● **Selected passage**
- Opening Delimiter -
Primate Brings Killer Chimp to Life With Classic Practical Effects in Paramount Horror
Can you name your favorite primate horror film? Of course, virus-crazed chimpanzees were responsible for the collapse of British society in 28 Days Later, and Jordan Peele’s greatest film, Nope, made effective use of a chimp’s rampage through a sitcom birthday party as a grounded parallel for its alien menace. However, you’d be hard-pressed to think of any horror film in which our closest relatives (whether chimpanzees or other non-humans of the primate order) are the central menace. Enter Primate, a Fantastic-Fest-premiering horror film that so happens to combine the chimpanzee elements of the two aforementioned films.
A Simian Cujo
Unless you’re currently attending Fantastic Fest, you probably can’t speak in detail about the plot of Primate. Nonetheless, we know that it begins with a pet chimpanzee – in itself an ominous starting point, considering how frequently real-life tales of such exotic pets ultimately culminate in violence and mutilation.
- Closing Delimiter -
● **Task requirements**
- a) List every film title named in the Primate article.
- b) Transcribe the part of the Primate article starting at "A Simian Cujo" and ending at "violence and mutilation.".

(Saved entries)
- Opening Delimiter -
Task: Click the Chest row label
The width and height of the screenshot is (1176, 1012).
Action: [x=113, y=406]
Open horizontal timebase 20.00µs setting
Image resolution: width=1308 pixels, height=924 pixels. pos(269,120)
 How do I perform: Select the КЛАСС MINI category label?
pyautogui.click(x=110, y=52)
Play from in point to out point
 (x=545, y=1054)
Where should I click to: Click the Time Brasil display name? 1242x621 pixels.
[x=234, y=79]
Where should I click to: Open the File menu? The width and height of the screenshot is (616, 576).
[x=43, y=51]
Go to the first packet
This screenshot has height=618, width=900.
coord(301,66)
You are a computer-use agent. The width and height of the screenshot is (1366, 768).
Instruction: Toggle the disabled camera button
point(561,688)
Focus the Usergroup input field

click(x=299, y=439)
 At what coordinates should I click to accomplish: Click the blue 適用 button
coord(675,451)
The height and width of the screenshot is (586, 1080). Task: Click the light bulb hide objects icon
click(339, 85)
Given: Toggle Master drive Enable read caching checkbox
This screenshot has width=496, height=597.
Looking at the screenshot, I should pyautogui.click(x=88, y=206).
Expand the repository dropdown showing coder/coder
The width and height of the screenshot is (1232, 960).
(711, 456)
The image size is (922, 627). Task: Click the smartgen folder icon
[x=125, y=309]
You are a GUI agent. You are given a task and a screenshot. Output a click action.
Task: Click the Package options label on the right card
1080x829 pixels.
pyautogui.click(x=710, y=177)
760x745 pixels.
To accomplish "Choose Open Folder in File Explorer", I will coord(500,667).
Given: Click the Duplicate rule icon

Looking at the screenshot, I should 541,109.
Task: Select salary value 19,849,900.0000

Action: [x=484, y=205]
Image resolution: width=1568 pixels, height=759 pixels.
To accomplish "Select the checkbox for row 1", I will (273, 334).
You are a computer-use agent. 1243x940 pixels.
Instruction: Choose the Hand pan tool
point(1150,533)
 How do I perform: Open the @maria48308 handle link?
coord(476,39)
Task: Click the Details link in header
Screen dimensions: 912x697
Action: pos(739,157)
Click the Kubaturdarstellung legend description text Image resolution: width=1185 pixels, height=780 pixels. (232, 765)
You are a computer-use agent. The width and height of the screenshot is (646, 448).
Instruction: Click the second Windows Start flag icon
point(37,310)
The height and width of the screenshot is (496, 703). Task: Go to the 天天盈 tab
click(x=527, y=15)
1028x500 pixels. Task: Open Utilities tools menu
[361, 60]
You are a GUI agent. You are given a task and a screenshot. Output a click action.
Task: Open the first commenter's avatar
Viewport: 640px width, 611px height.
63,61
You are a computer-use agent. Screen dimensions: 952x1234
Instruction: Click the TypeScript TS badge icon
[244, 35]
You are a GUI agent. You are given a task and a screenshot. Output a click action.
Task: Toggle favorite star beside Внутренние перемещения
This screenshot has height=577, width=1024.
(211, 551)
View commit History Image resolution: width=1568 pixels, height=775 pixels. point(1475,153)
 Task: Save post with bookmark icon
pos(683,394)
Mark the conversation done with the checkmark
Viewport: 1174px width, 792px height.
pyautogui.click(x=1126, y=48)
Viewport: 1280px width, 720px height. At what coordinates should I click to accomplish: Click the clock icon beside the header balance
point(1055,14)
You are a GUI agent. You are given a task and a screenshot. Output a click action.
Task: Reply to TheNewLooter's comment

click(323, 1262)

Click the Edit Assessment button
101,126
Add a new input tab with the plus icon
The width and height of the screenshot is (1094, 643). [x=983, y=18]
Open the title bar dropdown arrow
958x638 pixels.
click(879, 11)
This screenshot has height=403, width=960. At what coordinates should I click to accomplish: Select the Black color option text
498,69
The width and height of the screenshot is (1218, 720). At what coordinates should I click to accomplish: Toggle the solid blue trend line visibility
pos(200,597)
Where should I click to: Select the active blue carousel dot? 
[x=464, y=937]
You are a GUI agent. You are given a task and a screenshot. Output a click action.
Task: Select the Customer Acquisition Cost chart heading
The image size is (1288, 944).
- Closing Delimiter -
● **Results**
- a) 28 Days Later, Nope, Primate

- b)
A Simian Cujo
Unless you’re currently attending Fantastic Fest, you probably can’t speak in detail about the plot of Primate. Nonetheless, we know that it begins with a pet chimpanzee – in itself an ominous starting point, considering how frequently real-life tales of such exotic pets ultimately culminate in violence and mutilation.